For transmission distances up to 2km with signalling rates of less than 10Gbaud, direct modulation with on-off keying is simple, low power and cost-effective, because chromatic dispersion is not a limiting factor in this regime. However, as signalling rates move to 25Gb/s and beyond, to support links at 100G (4x25Gb/s) and 400G (16x25Gb/s, 8x50Gb/s or, eventually, 4x100Gb/s), direct modulation and on-off keying may no longer be the most effective way to support the transmission rate and reach. Novel modulation schemes such as pulse amplitude modulation (e.g. PAM4) and even digital signal processing (DSP) will be needed for certain data centre interconnect formats. Furthermore, in an effort to support further capacity scaling without increasing the costs proportionally, the use of spatial-division multiplexing (SDM) over multi-core fibres is also under consideration.
In addition to all these technical options, a key design parameter for the future optical transceivers will be the material system and the fabrication technology. To achieve the low-cost targets, monolithically integrated WDM/SDM transceivers, incorporated in photonic integrated circuits (PICs), will need to be introduced. The long-discussed silicon-photonics platform is theoretically perfectly suited for large-scale monolithic photonic-electronic integration using mature high-yield CMOS processing techniques, but optical laser sources are still technically challenging to create on silicon. Therefore, other novel alternative concepts that can combine best-in-class components from various material systems, in a heterogeneous hybrid or multi-chip integration approach, could be also considered. Figure 2 shows the amazing progress that has been achieved in the area of photonic integration, indicating that we can expect to see silicon photonics-based transceivers becoming mainstream in a few years’ time.
Figure 2: Development of chip complexity measured as the number of components per chip for indium phosphide based photonic integrated circuits (blue) and silicon-based integration distinguishing photonic integrated circuits with no laser (red) or with heterogeneously integrated lasers (green), from: M. J. R. Heck et al. ‘Hybrid silicon photonic integrated circuit technology,’ IEEE J. Sel. Topics in Quantum Electronics, 2013.

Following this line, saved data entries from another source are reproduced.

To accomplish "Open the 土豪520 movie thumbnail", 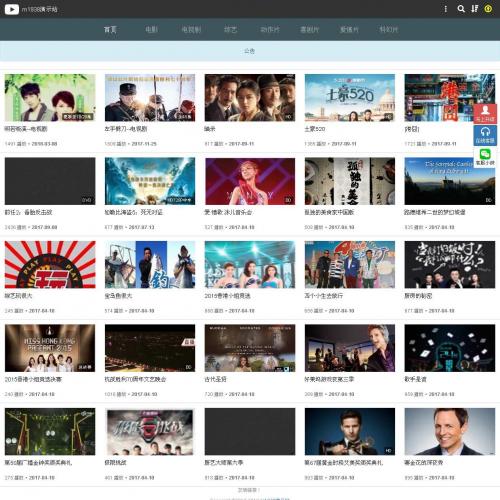I will click(x=350, y=98).
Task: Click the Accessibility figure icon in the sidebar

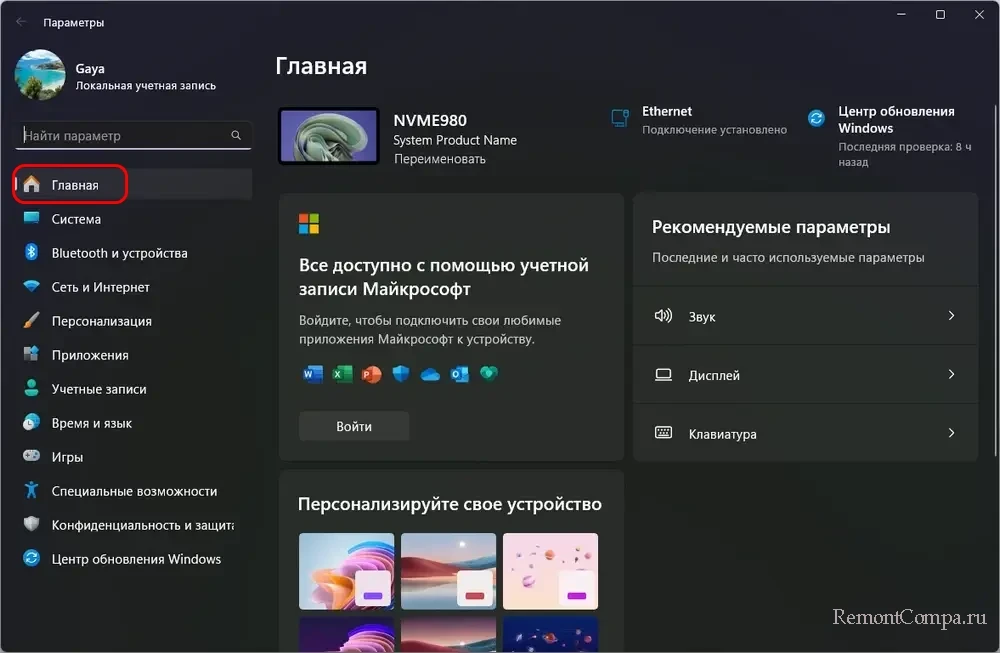Action: coord(31,491)
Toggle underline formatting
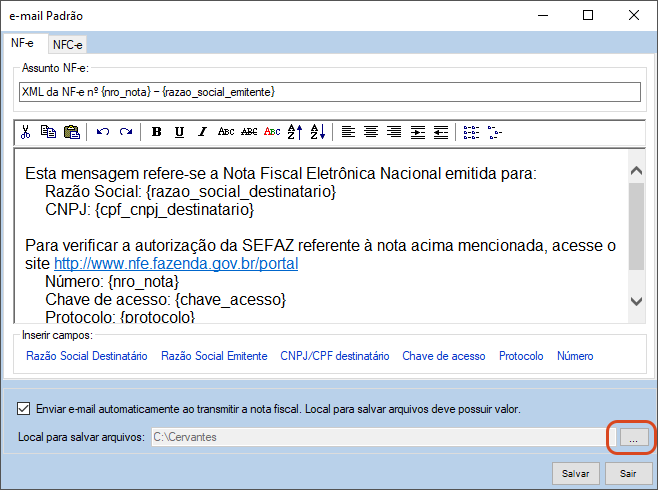658x490 pixels. coord(179,132)
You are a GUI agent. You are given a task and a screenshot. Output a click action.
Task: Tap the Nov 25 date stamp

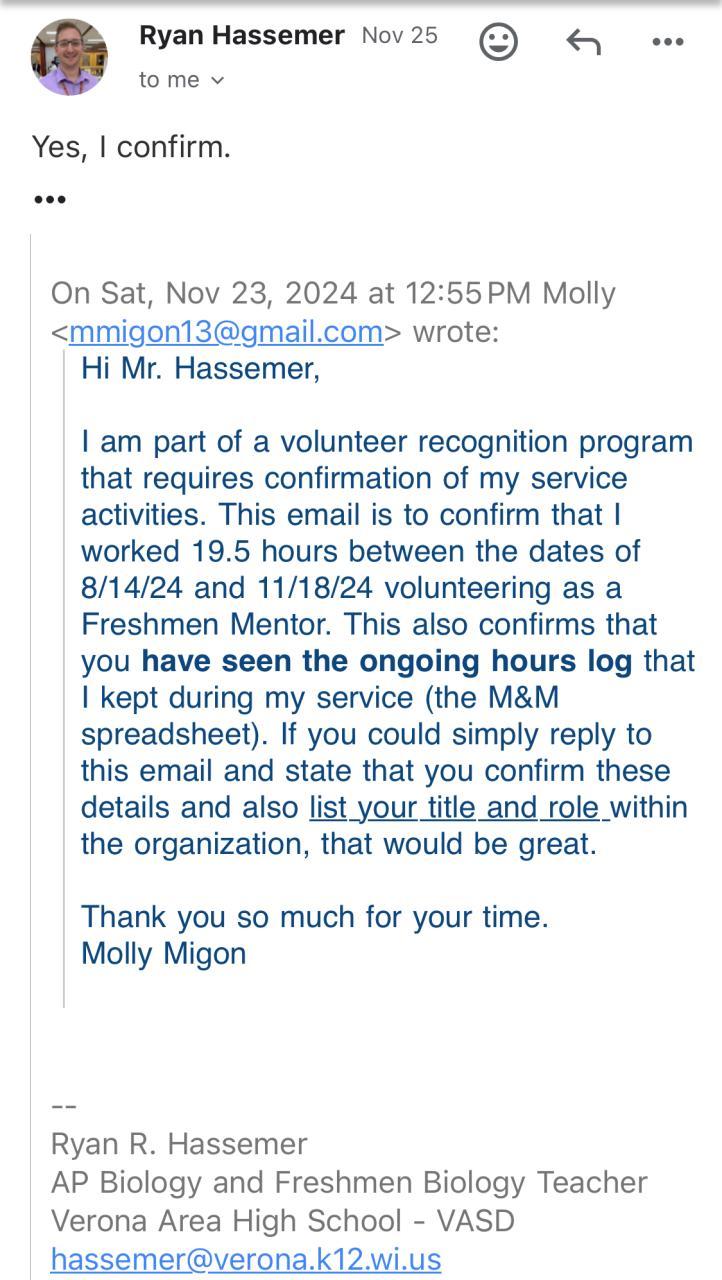(x=400, y=36)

Today, no fewer than four different combinations of package style and technology have been proposed for 100G transmission inside the data centre, and the options are even more plentiful at 400G. Nevertheless, in due course the trade-offs between cost, power consumption and complexity will determine the most optimal transmission scheme and transceiver technology to be adopted for the higher transmission speeds.
Of mice and elephants
As the next step, beyond the simple upgrade of point-to-point optical links connecting the ethernet switches within the data centre, optical switching of some type will be introduced gradually. As we mentioned before, current electronic switches will not be able to keep up with the required growth of switching capacity, while maintaining reasonable power consumption and costs. It is expected that by the end of this decade, new power-efficient optical circuit switches will gradually be introduced to support optical bypass of large flows, thus contributing to the reduction of core and aggregate ethernet switches. A number of new data centre network architectures – based on optical switching schemes which have been proposed in recent years can be broadly categorised as hybrid electronic/optical and all-optical.

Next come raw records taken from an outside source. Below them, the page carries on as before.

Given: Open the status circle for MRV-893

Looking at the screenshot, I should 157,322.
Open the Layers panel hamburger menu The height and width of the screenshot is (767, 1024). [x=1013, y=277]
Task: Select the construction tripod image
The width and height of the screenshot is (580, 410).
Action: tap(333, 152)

In the first approach – i.e. hybrid electronic/optical schemes – high-volume, high-capacity flows (so-called ‘elephant flows’) are separated from the smaller, low-capacity flows (‘mouse flows’) and switched using two separate, dedicated networks running in parallel. Examples of research projects that have investigated this approach include C-Through, Helios, and OSA (see Further reading). Elephant flows are switched by an optical circuit switch – with reconfiguration times ranging from 10µs to a fraction of a second, depending on the switch technology – while the mice flows continue to be switched in the electronic domain using legacy ethernet-based electronic switches.

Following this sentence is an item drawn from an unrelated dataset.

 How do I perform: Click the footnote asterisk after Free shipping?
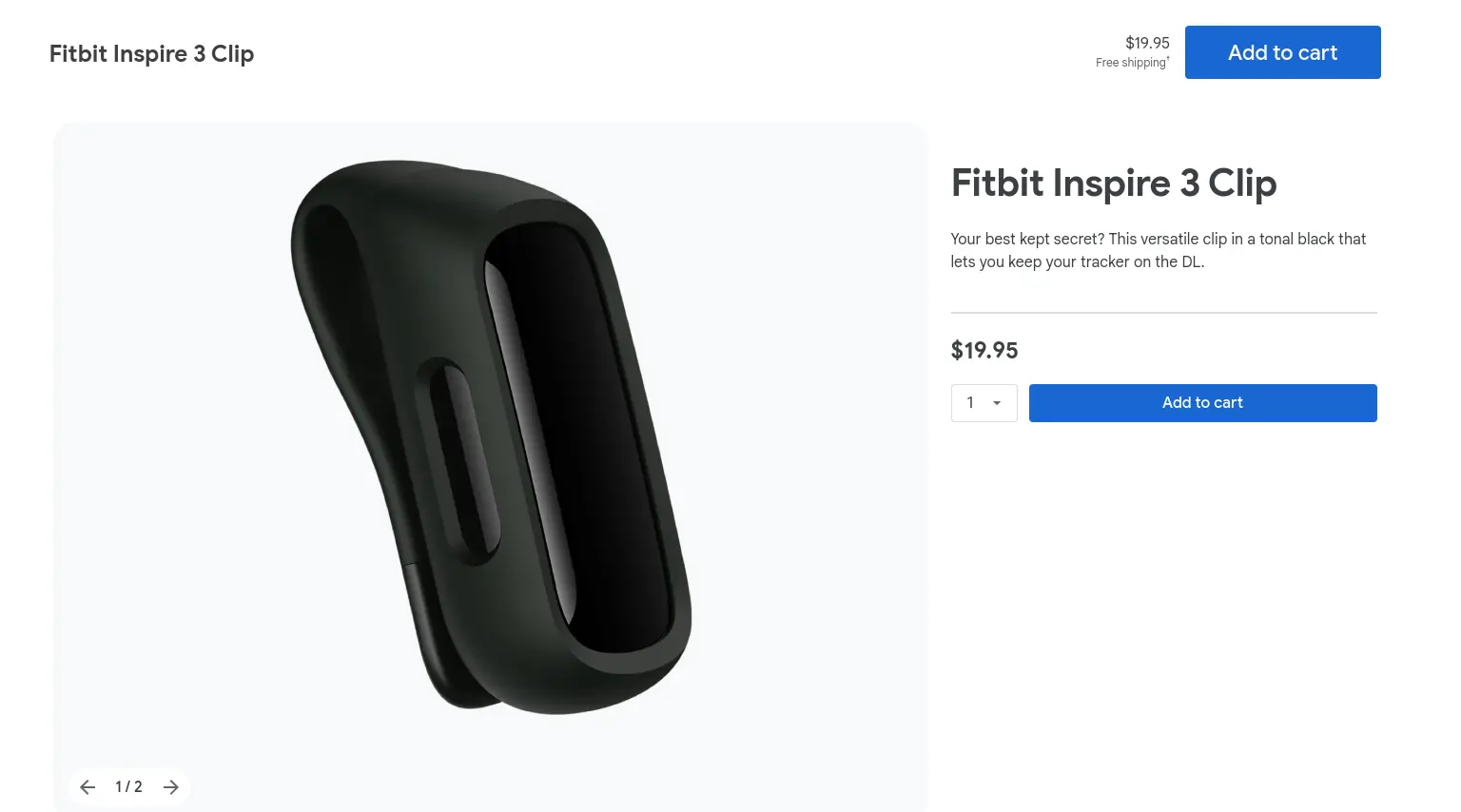click(x=1168, y=59)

Hybrid schemes offer the advantage of allowing an incremental upgrade of an operating data centre equipped with commodity switches, thus reducing the associated capital expenditure. With hybrid schemes, the overall intra-DCN capacity can be significantly increased at reduced cost. Most of these hybrid schemes rely on large-scale fibre/space cross-connects (FXC) or multiple wavelength-selective switches (WSS), based on micro-electro-mechanical systems (MEMs) or liquid-crystal-on-silicon platforms, which are readily available (although not necessarily at the price targets required for this application).
The second approach, comprising all-optical schemes, consists of switching all data with packet or near-packet (i.e. burst) granularity in the optical domain, doing away with electronic switching and optical circuit switching completely (although of course hybrid approaches are possible). A number of research projects have explored this option including, for example, Proteus, Petabit, DOS, LIONS, and CAWG-MIMO (see Further reading), These architectures require ultra-fast optical switching technology based on semiconductor optical amplifiers (SOAs) .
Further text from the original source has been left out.